Aim 1: Transcribe the passage from the quaternion documentation starting at "Returns True if two" and ending at "arrays to compare.".
Aim 2: Write the next part of the quaternion package documentation, picking up after its final line.

Quoted passage:

# quaternion

Source: quaternion/__init__.py

Adds a quaternion dtype to NumPy.

## Class quaternion

Floating-point quaternion numbers

## allclose

allclose(
a, b, rtol=8.881784197001252e-16, atol=0.0, equal_nan=False, verbose=False
)


Source: quaternion/__init__.py

Returns True if two arrays are element-wise equal within a tolerance. This function is essentially a wrapper for the quaternion.isclose function, but returns a single boolean value of True if all elements of the output from quaternion.isclose are True, and False otherwise. This function also adds the option. Note that this function has stricter tolerances than the numpy.allclose function, as well as the additional verbose option.

### Parameters

• a, b: array_like

Input arrays to compare.

• rtol: float

The relative tolerance parameter (see Notes).

• atol: float

The absolute tolerance parameter (see Notes).

• equal_nan: bool

Whether to compare NaN's as equal. If True, NaN's in a will be considered equal to NaN's in b in the output array.

• verbose: bool

If the return value is False, all the non-close values are printed, iterating through the non-close indices in order, displaying the array values along with the index, with a separate line for each pair of values.

### Returns

• allclose: bool

Returns True if the two arrays are equal within the given tolerance; False otherwise.

!!! note If the following equation is element-wise True, then allclose returns True. absolute(a - b) <= (atol + rtol * absolute(b)) The above equation is not symmetric in a and b, so that allclose(a, b) might be different from allclose(b, a) in some rare cases.

## as_euler_angles

as_euler_angles(q)


Source: quaternion/__init__.py

Open Pandora's Box If somebody is trying to make you use Euler angles, tell them no, and walk away, and go and tell your mum. You don't want to use Euler angles. They are awful. Stay away. It's one thing to convert from Euler angles to quaternions; at least you're moving in the right direction. But to go the other way?! It's just not right. Assumes the Euler angles correspond to the quaternion R via R = exp(alphaz/2) * exp(betay/2) * exp(gammaz/2) The angles are naturally in radians. NOTE: Before opening an issue reporting something "wrong" with this function, be sure to read all of the following page, especially* the very last section about opening issues or pull requests. https://github.com/moble/quaternion/wiki/Euler-angles-are-horrible

### Parameters

• q: array of quaternions, quaternion

The quaternion(s) need not be normalized, but must all be nonzero

### Returns

• alpha_beta_gamma: float array

Output shape is q.shape+(3,). These represent the angles (alpha, beta, gamma) in radians, where the normalized input quaternion represents exp(alpha*z/2) * exp(beta*y/2) * exp(gamma*z/2).

## as_float_array

as_float_array(a)


Source: quaternion/__init__.py

View the quaternion array as an array of floats This function is fast (of order 1 microsecond) because no data is copied; the returned quantity is just a "view" of the original. The output view has one more dimension (of size 4) than the input array, but is otherwise the same shape. The components along that last dimension represent the scalar and vector components of each quaternion in that order: w, x, y, z.

## as_quat_array

as_quat_array(a)

Given data:

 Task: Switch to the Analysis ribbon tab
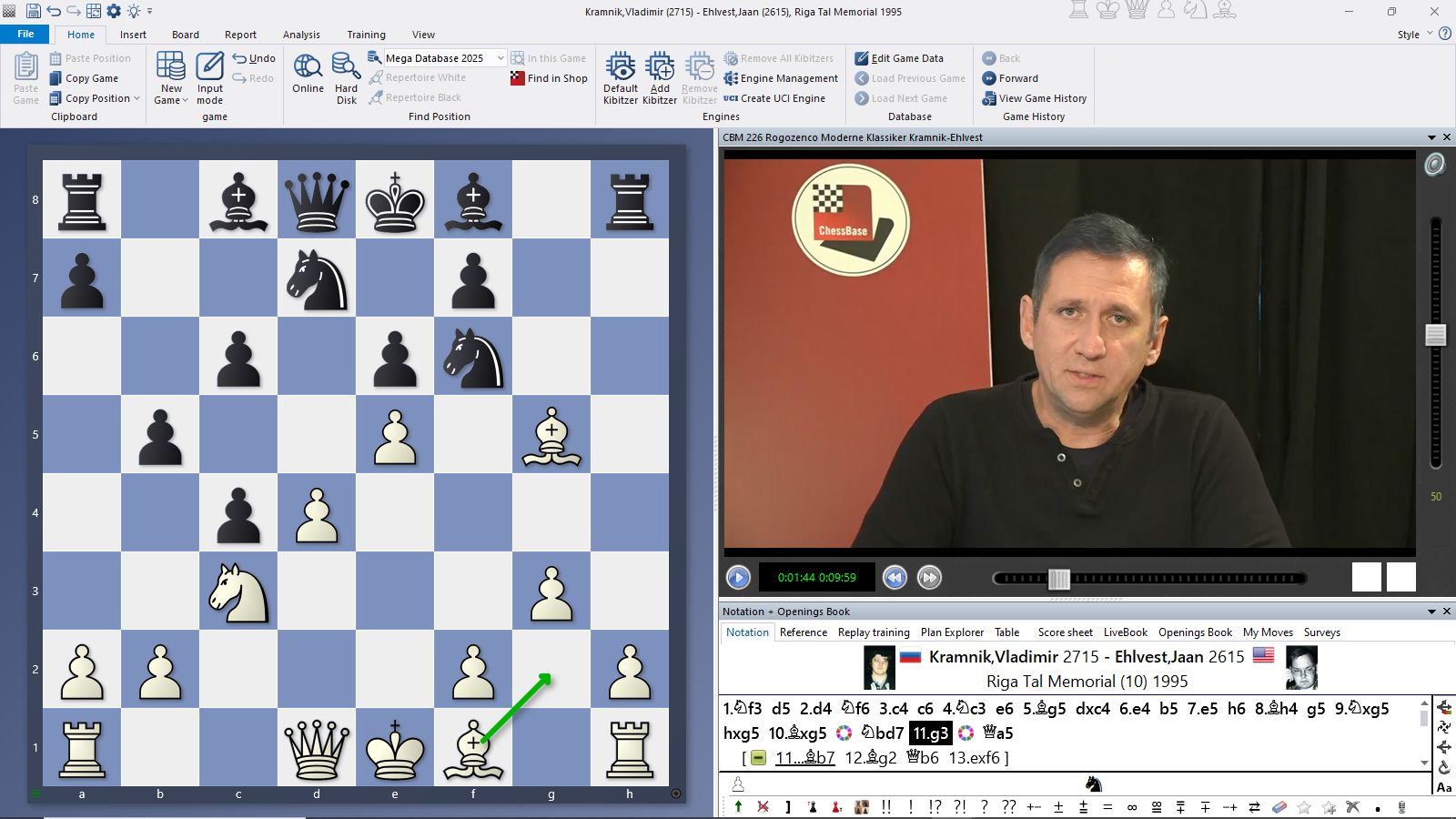301,35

Task response 1:
Returns True if two arrays are element-wise equal within a tolerance. This function is essentially a wrapper for the quaternion.isclose function, but returns a single boolean value of True if all elements of the output from quaternion.isclose are True, and False otherwise. This function also adds the option. Note that this function has stricter tolerances than the numpy.allclose function, as well as the additional verbose option.

### Parameters

• a, b: array_like

Input arrays to compare.

Task response 2:
Source: quaternion/__init__.py

View a float array as an array of quaternions The input array must have a final dimension whose size is divisible by four (or better yet is 4), because successive indices in that last dimension will be considered successive components of the output quaternion. Each set of 4 components will be interpreted as the scalar and vector components of a quaternion in that order: w, x, y, z. This function is usually fast (of order 1 microsecond) because no data is copied; the returned quantity is just a "view" of the original. However, if the input array is not C-contiguous (basically, as you increment the index into the last dimension of the array, you just move to the neighboring float in memory), the data will need to be copied which may be quite slow. Therefore, you should try to ensure that the input array is in that order. Slices and transpositions will frequently break that rule. We will not convert back from a two-spinor array because there is no unique convention for them, so I don't want to mess with that. Also, we want to discourage users from the slow, memory-copying process of swapping columns required for useful definitions of the two-spinors.

## as_rotation_matrix

as_rotation_matrix(q)


Source: quaternion/__init__.py

Convert input quaternion to 3x3 rotation matrix For any quaternion q, this function returns a matrix m such that, for every vector v, we have m @ v.vec == q * v * q.conjugate() Here, @ is the standard python matrix multiplication operator and v.vec is the 3-vector part of the quaternion v.

### Parameters

• q: array of quaternions, quaternion

The quaternion(s) need not be normalized, but must all be nonzero

### Returns

• m: float array

Output shape is q.shape+(3,3). This matrix should multiply (from the left) a column vector to produce the rotated column vector.

## as_rotation_vector

as_rotation_vector(q)


Source: quaternion/__init__.py

Convert input quaternion to the axis-angle representation Note that if any of the input quaternions has norm zero, no error is raised, but NaNs will appear in the output.

### Parameters

• q: array of quaternions, quaternion

The quaternion(s) need not be normalized, but must all be nonzero

### Returns

• rot: float array

Output shape is q.shape+(3,). Each vector represents the axis of the rotation, with norm proportional to the angle of the rotation in radians.

## as_spherical_coords

as_spherical_coords(q)


Source: quaternion/__init__.py

Return the spherical coordinates corresponding to this quaternion Obviously, spherical coordinates do not contain as much information as a quaternion, so this function does lose some information. However, the returned spherical coordinates will represent the point(s) on the sphere to which the input quaternion(s) rotate the z axis.

### Parameters

• q: array of quaternions, quaternion

The quaternion(s) need not be normalized, but must be nonzero

### Returns

• vartheta_varphi: float array

Output shape is q.shape+(2,). These represent the angles (vartheta, varphi) in radians, where the normalized input quaternion represents exp(varphi*z/2) * exp(vartheta*y/2), up to an arbitrary inital rotation about z.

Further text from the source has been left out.